:: Problem to solve ::
Repeat the records exactly as given. Do not include the pictures.

:: Collected data entries ::
▼

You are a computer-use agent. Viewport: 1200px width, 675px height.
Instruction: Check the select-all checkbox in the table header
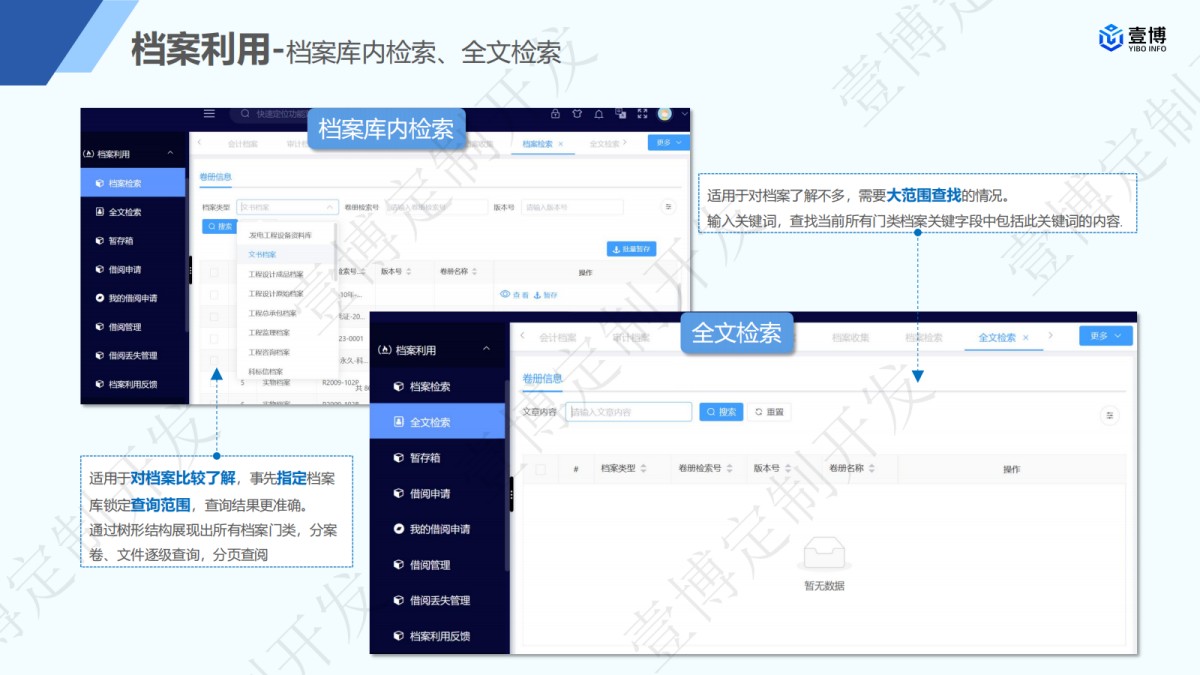click(x=216, y=271)
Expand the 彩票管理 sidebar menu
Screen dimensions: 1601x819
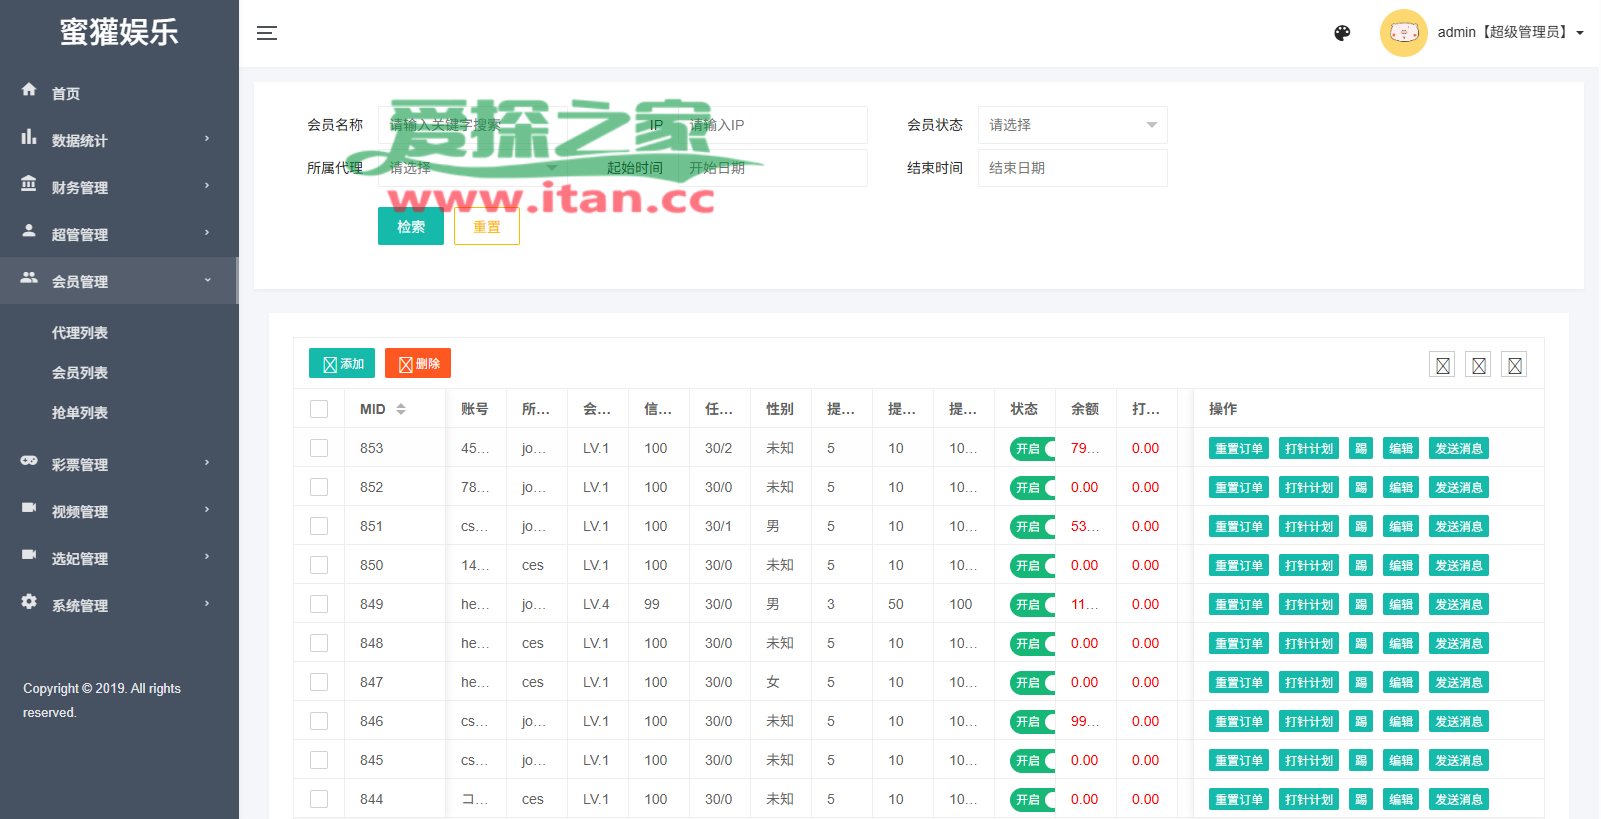point(118,464)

▲

:: The completed task ::
You are a computer-use agent. Viewport: 1200px width, 675px height.
Instruction: Check the select-all checkbox in the table header
click(x=216, y=271)
Expand the 彩票管理 sidebar menu
Screen dimensions: 1601x819
point(118,464)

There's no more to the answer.